Passou o tempo em que mulheres eram julgadas em tribunal por terem abortado.

Foram mais de 30 anos de lutas, de avanços e retrocessos, passando por dois referendos até que, finalmente a 11 de fevereiro de 2007, Portugal cresceu civilizacionalmente permitindo a cada mulher a opção por uma interrupção de gravidez no Serviço Nacional de Saúde.

A Saúde Sexual e Reprodutiva das mulheres melhorou desde então e as interrupções de gravidez têm vindo a baixar, registando-se que mais de 95% das mulheres que recorrem ao aborto no SNS recorrem posteriormente a um método contracetivo.(dados da DGS)

Portugal situa-se abaixo da média europeia em relação à percentagem de IVG por cada 1000 nados vivos.

A conquista de há 10 anos mudou a vida das mulheres.
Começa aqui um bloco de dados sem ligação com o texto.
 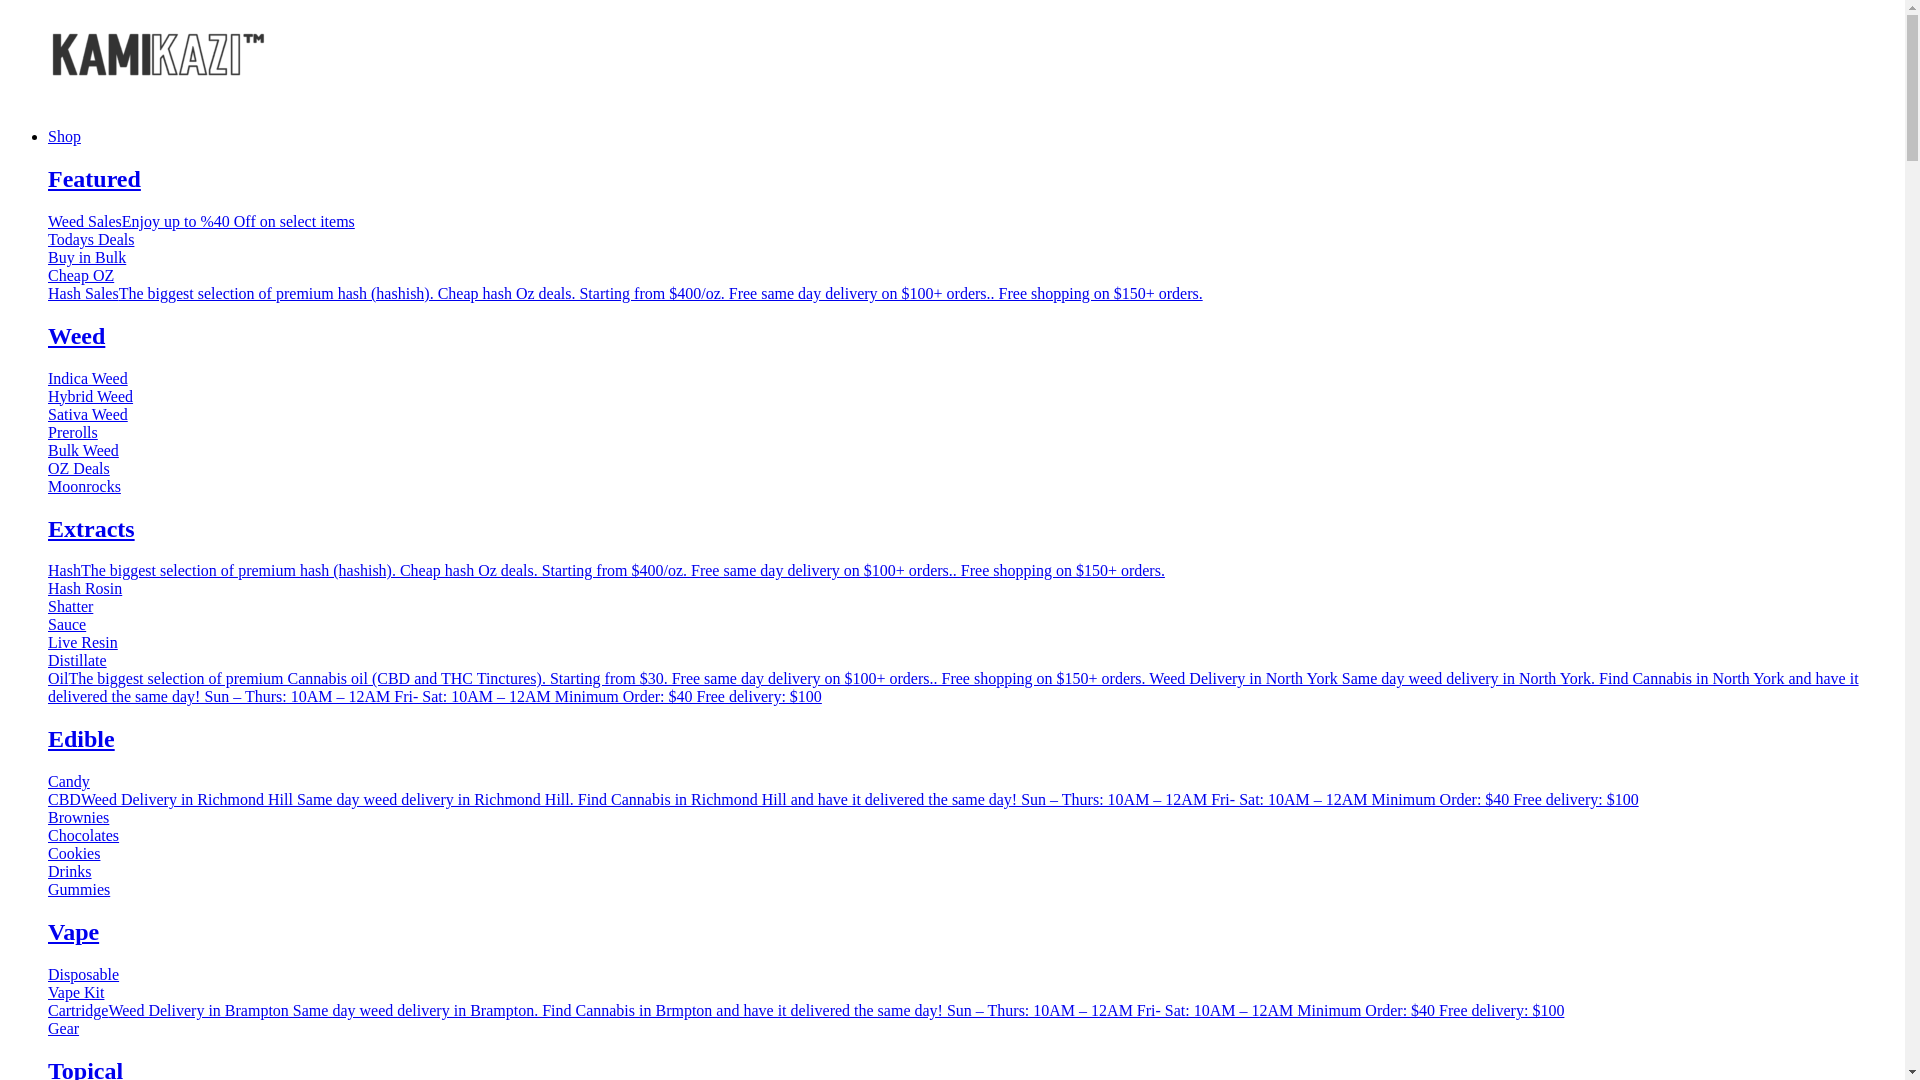 I want to click on Hash Rosin, so click(x=85, y=588).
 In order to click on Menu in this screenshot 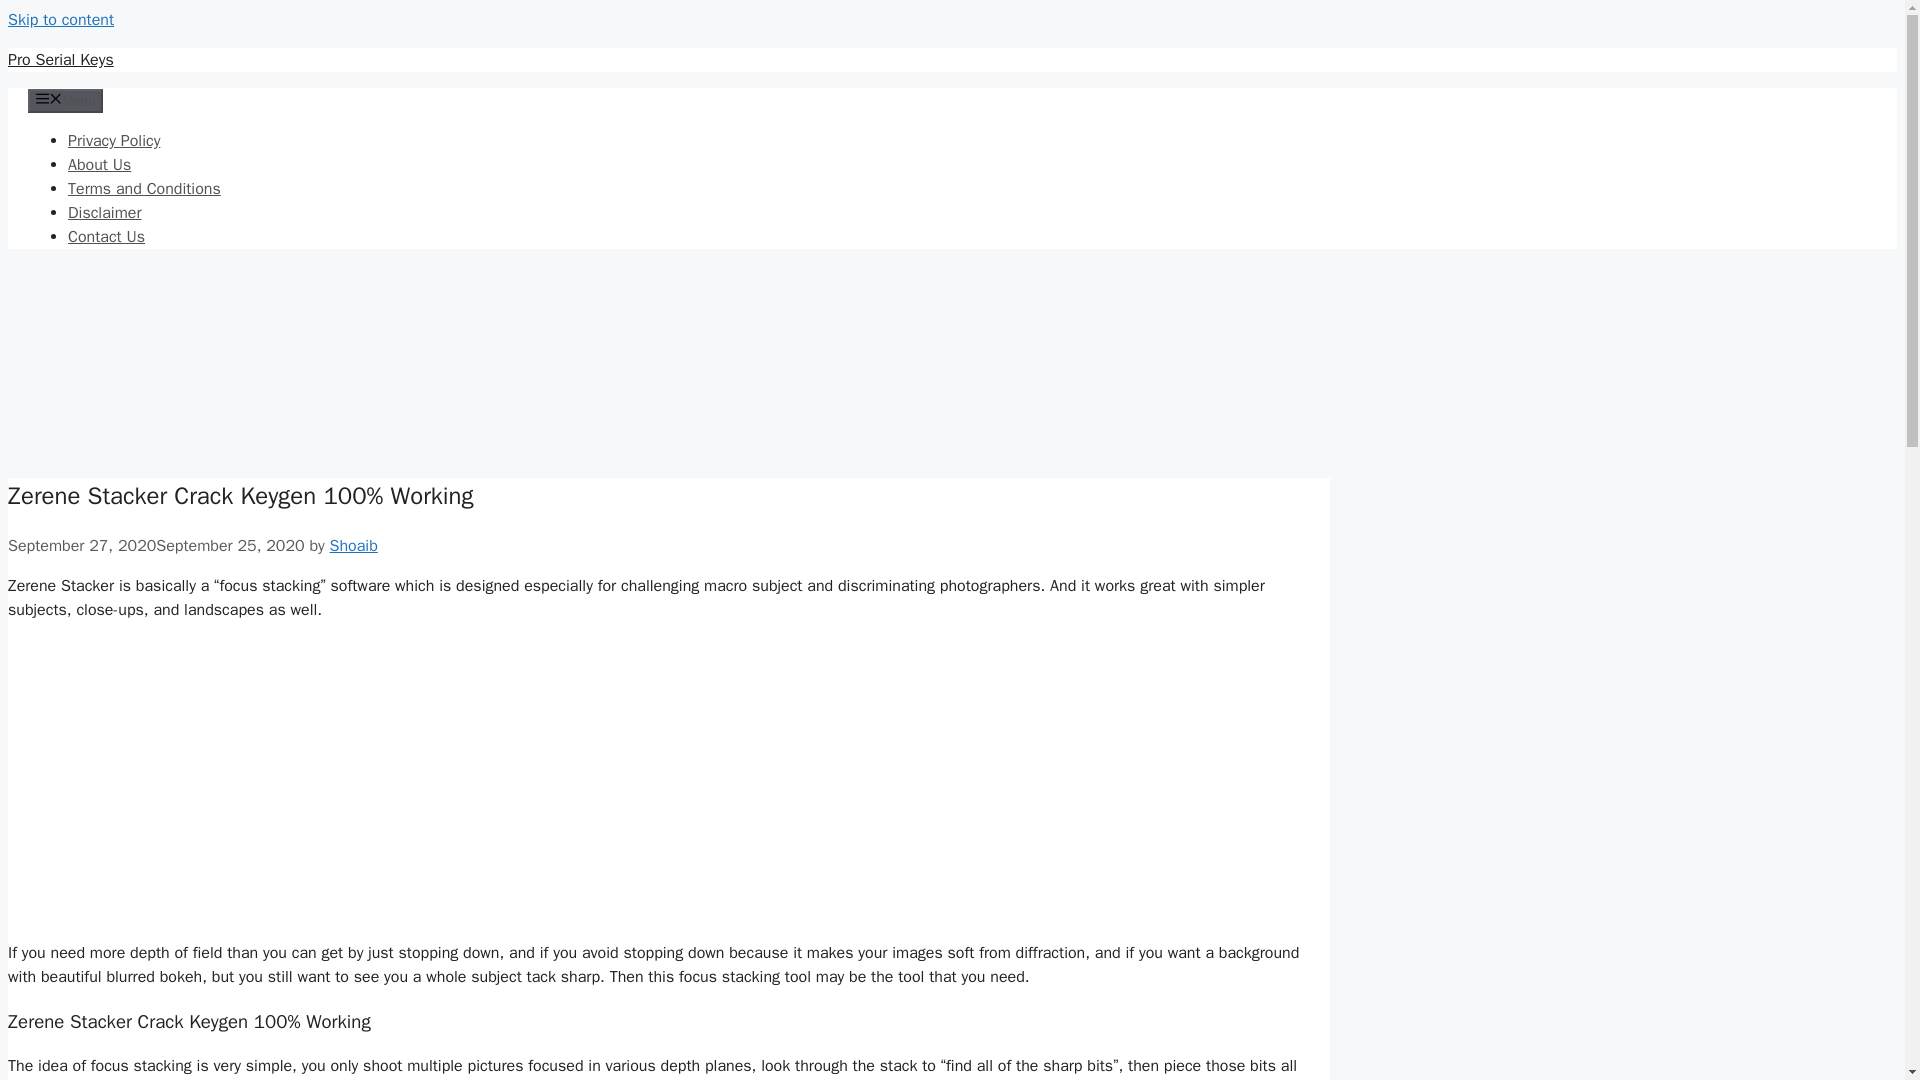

Os medos, a exposição pública de casos em tribunal, a falta de autonomia nas suas decisões em relação à saúde reprodutiva foram marcas na vida de várias gerações de mulheres.

Contudo, esta conquista esteve em risco. Em julho de 2015, o governo PSD/CDS legislou contra a IVG introduzindo taxas moderadoras e outros obstáculos ao acesso das mulheres ao aborto nos serviços públicos de saúde, medidas estas que foram anuladas pela nova maioria parlamentar.

Existem ganhos inequívocos em matéria de Saúde Sexual e Reprodutiva em Portugal nos últimos anos. Mas estes ganhos implicam que se mantenha o esforço na formação de profissionais de saúde e de fortalecimento dos programas de educação e de promoção da saúde sexual e reprodutiva, num programa nacional, que passe por escolas, centros de saúde, hospitais e outras instituições.

A UMAR – União de Mulheres Alternativa e Resposta saúda neste décimo aniversário do referendo em Portugal todas as mulheres e homens que se envolveram nesta luta prolongada para que as mulheres em Portugal conquistassem o direito a interromper uma gravidez não desejada em condições de dignidade e segurança.